In a resolution issued on June 25, the high court en banc approved the proposed guidelines on the use of videoconferencing technology for the remote appearance of detainees, drafted by a committee led by Associate Justice Diosdado Peralta.
Starting Sep. 1, the guidelines of the videoconferencing will be tested for not more than 2 years in the following courts and detention facilities:
- Davao City Hall of Justice and Davao City Jail
- Davao City Hall of Justice and the Special Intensive Care Area (SICA) in Camp Bagong Diwa, Bicutan
- Davao City Hall of Justice and the New Bilibid Prison in Muntinlupa
The use of videoconferencing technology may eliminate the safety, security and health risks posed by the personal appearance of detainees who are "considered to be high-risk or afflicted with highly contagious diseases," according to the high court's Public Information Office.
"Such risk is not only posed on the accused but also to judges, court personnel, and the public in general.
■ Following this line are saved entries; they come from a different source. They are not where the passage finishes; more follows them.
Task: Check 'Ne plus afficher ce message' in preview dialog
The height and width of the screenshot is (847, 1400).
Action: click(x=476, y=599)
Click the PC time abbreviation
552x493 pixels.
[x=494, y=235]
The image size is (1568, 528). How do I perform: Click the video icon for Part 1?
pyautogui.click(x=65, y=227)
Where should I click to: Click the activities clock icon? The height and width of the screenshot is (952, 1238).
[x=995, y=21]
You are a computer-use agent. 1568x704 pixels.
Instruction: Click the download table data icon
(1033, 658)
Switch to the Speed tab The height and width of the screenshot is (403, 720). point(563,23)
This will also guarantee the accused’s rights to be present and confront witnesses against them and to ensure the continuity of proceedings in criminal cases," it said.
Aside from high-risk detainees, any inmate who "voluntarily consents to appear remotely in court proceedings" regardless of their crime, may also testify through videoconferencing.
Under the guidelines, the remote appearance of the accused "shall closely resemble his or her otherwise in-person courtroom testimony and experience."
It also provides that the remote location shall be viewed as an "extension of the courtroom."
"The dignity and solemnity in a videoconference proceeding shall be the same as those of an in-court proceeding," the guidelines read.
"Video cameras must be placed and positioned in such a way so as to cover the same image the PDLs (persons deprived of liberty or detainees) at the remote location would see if he or she were physically present in the courtroom."
The trial court, however, may exercise its discretion to suspend the videoconference when there are technical issues that would affect its fairness or if the detainee's physical appearance is needed in the courtroom.